Week 38: Villain – Damian McBride, Benjamin Wegg-Prosser, Tessa Jowell, Alistair Campbell etc

by Jackie_South on September 22, 2013

villain_2_iconThis week, our award for the greatest villains of the last seven days goes to the backroom boys and girls of New Labour who decided the eve of Conference was the right time to re-open old wounds

This week, self-confessed “cruel vindictive and thoughtless bastard” released his memoirs – cruelly, vindictively or just thoughtlessly on the eve of a conference where his former colleague in Gordon Brown’s office – Ed Miliband – needs to make a big leap forward to portray himself as the next Prime Minister. Among the revelations are the story that Richard Desmond got the editor of the Express to show the then chancellor an X-Ray of his colon, so that he could say “Gordon Brown’s looking up your arsehole. The most powerful bloke in Britain and he’s looking up your arse.”

This piece of self-indulgence on its own would be enough to win a villain award from us. This is a man who shows little loyalty to the party he once purported to serve,  and is only interested in earning as much as he can from his book.

But the digging of old dirt has been compounded by a flurry of Blairites responding. On Friday, Benjamin Wegg-Prosser released a stash of emails that he has been sitting on for the last six years to tell his side of the tale. More damaging was the claim from Tessa Jowell that Ed Miliband must have known what was going on.

Then Alistair Campbell weighed in with an attack on McBride and much of the Brown organisation from the TB-GB days. Campbell made clear that he excluded Miliband from this, stating that the current leader had intervened to try and stop McBride. But Campbell noticeably remained silent about what role Ed Balls might have played.

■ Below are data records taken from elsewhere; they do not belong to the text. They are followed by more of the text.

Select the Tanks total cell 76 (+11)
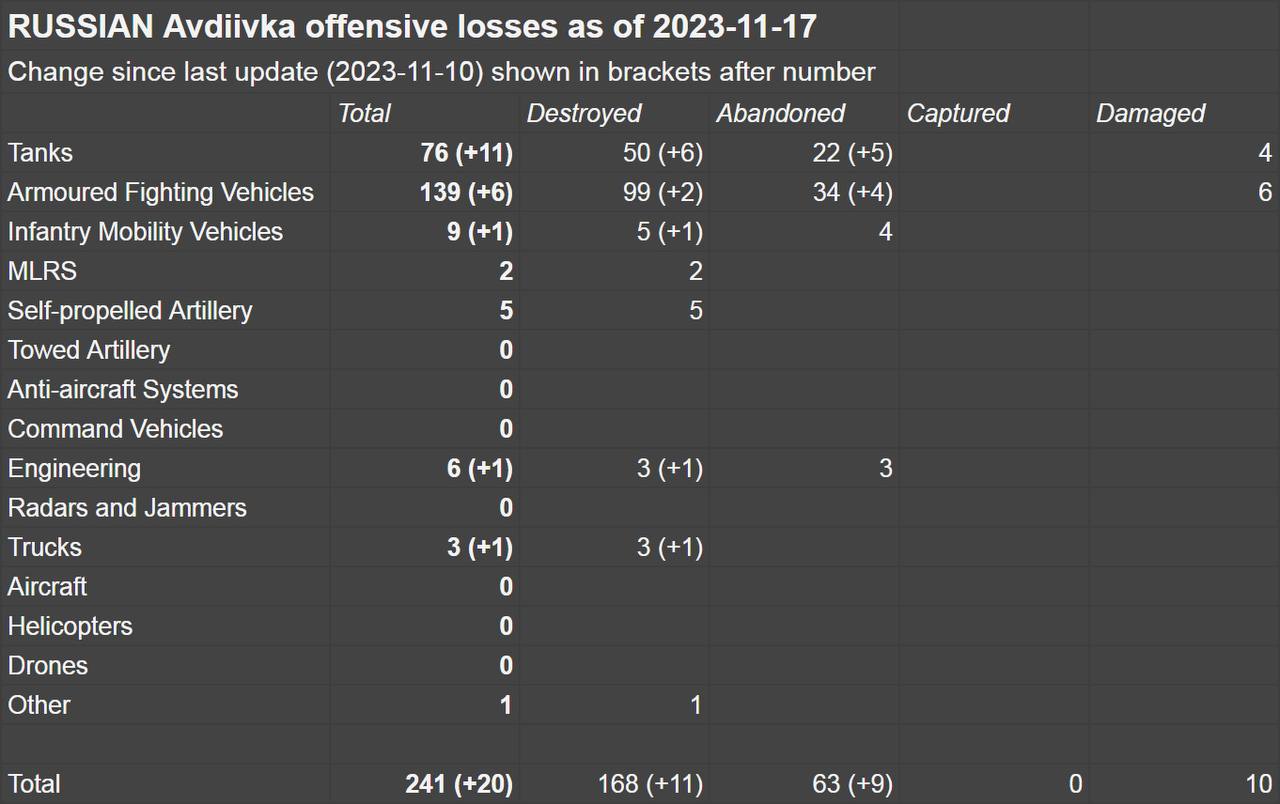 coord(466,153)

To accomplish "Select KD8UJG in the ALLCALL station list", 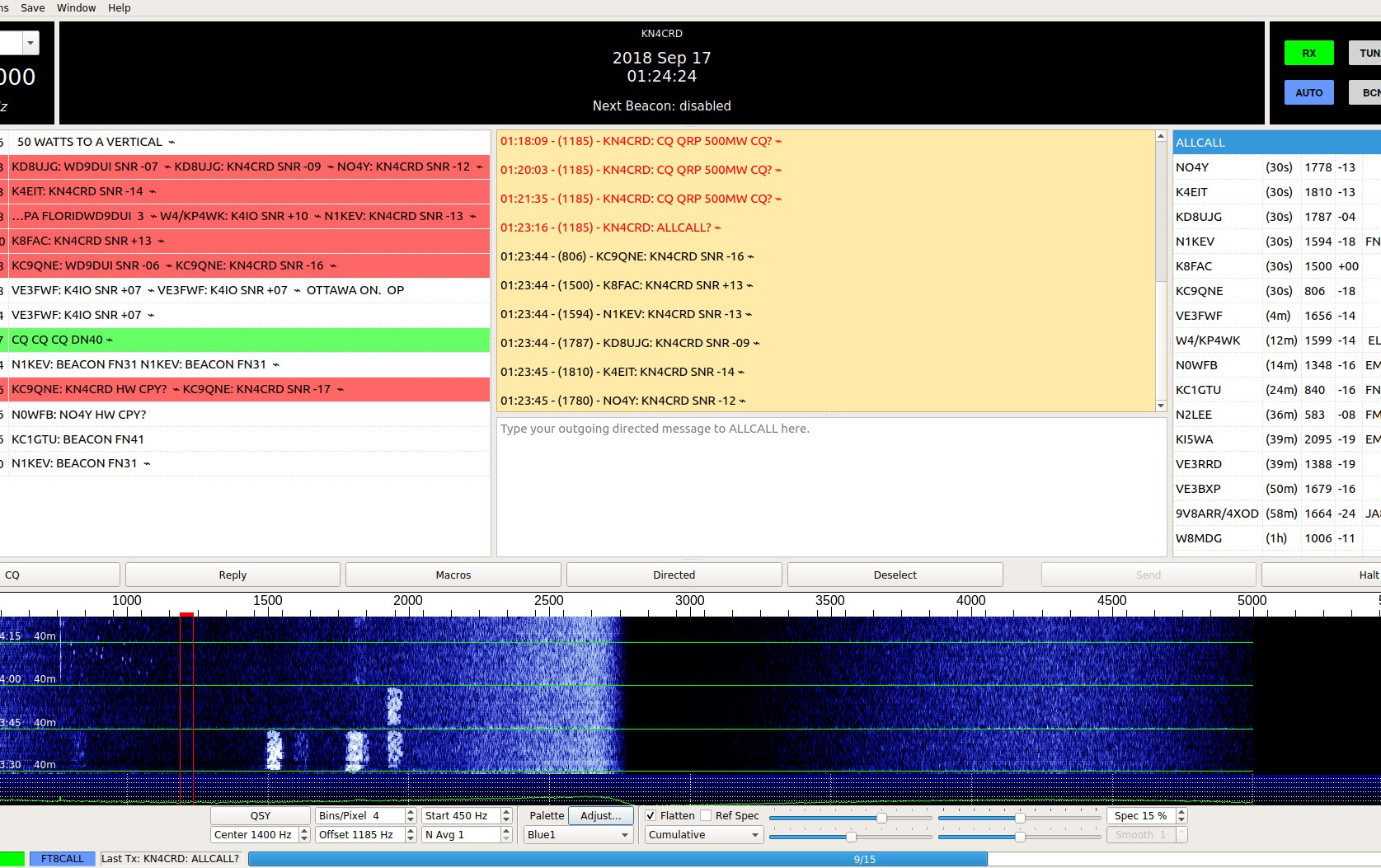I will pyautogui.click(x=1199, y=217).
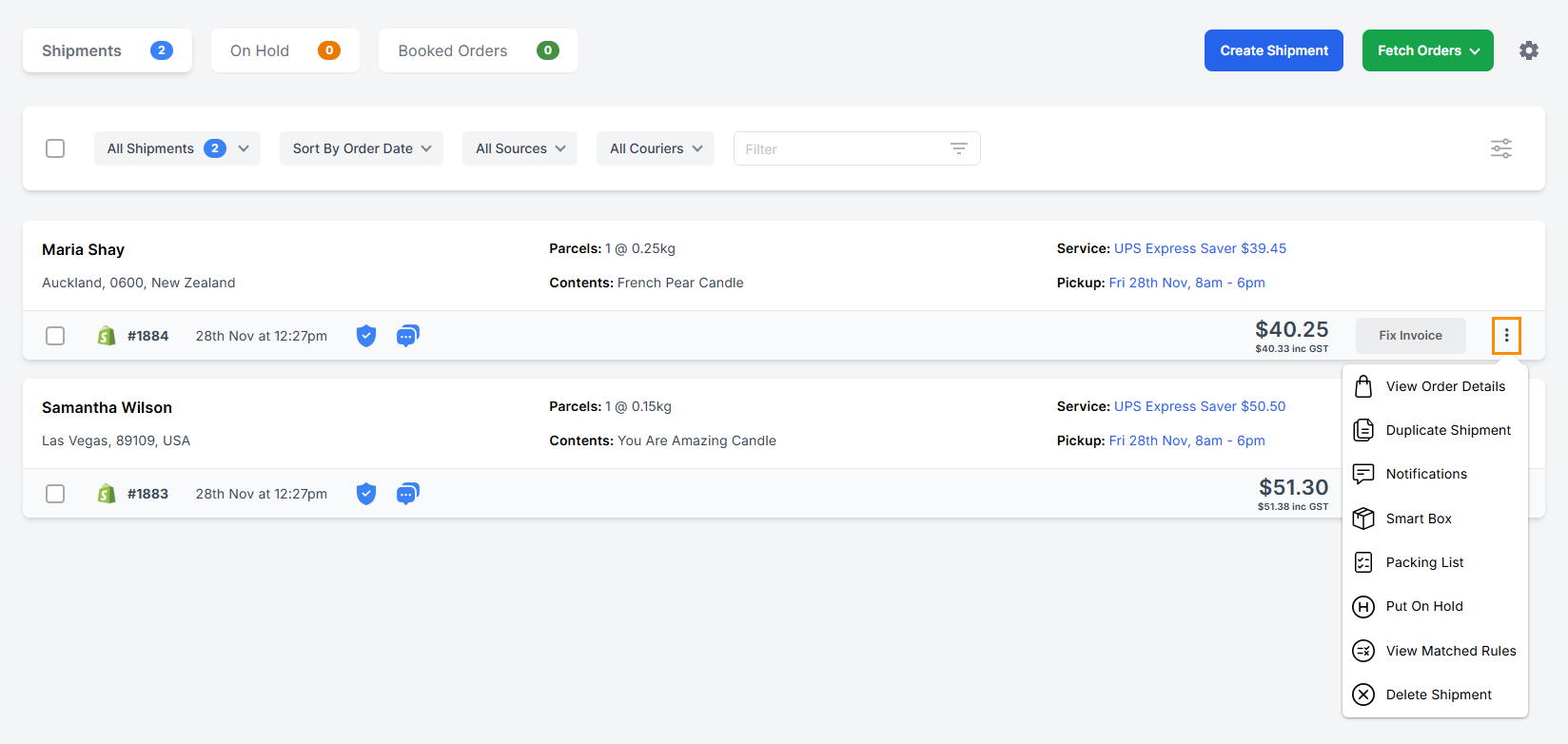Open the settings gear icon
The width and height of the screenshot is (1568, 744).
tap(1528, 50)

All of this just ups the ante. Many will not have known who McBride was until the events leading to his resignation, and few outside the Westminster Village will have understood Wegg-Prosser’s role. But the likes of Jowell and Campbell really ought to have known a lot better. In the latter case, it looks as if McBride had successfully pushed the buttons to make Campbell see red and suspend good judgement, but this is no real excuse.

This has been an exercise of self-justification and fighting old battles in a way that totally ignores the negative impact it can have on the current Labour Party and its leadership.

These are matters that ought to have waited until they would not have that impact: either when Labour was back in power and a new narrative was being written, or until the Eds had moved on. But of course, that would not sell as many books or newspapers. Shame on both the Blairites and Brownites who refuse to let sleeping dogs lie.

{ 1 comment… read it below or add one }

Charlie_East_West September 23, 2013 at 6:35 am

The whole sorry business of (old) New Labour reminds me of a family feud that always kicks off when reunited at Christmas time.

I hope Ed M takes the piss out of them all in his Conference speech. But according to McBride, Ed M was one of the fuckers himself.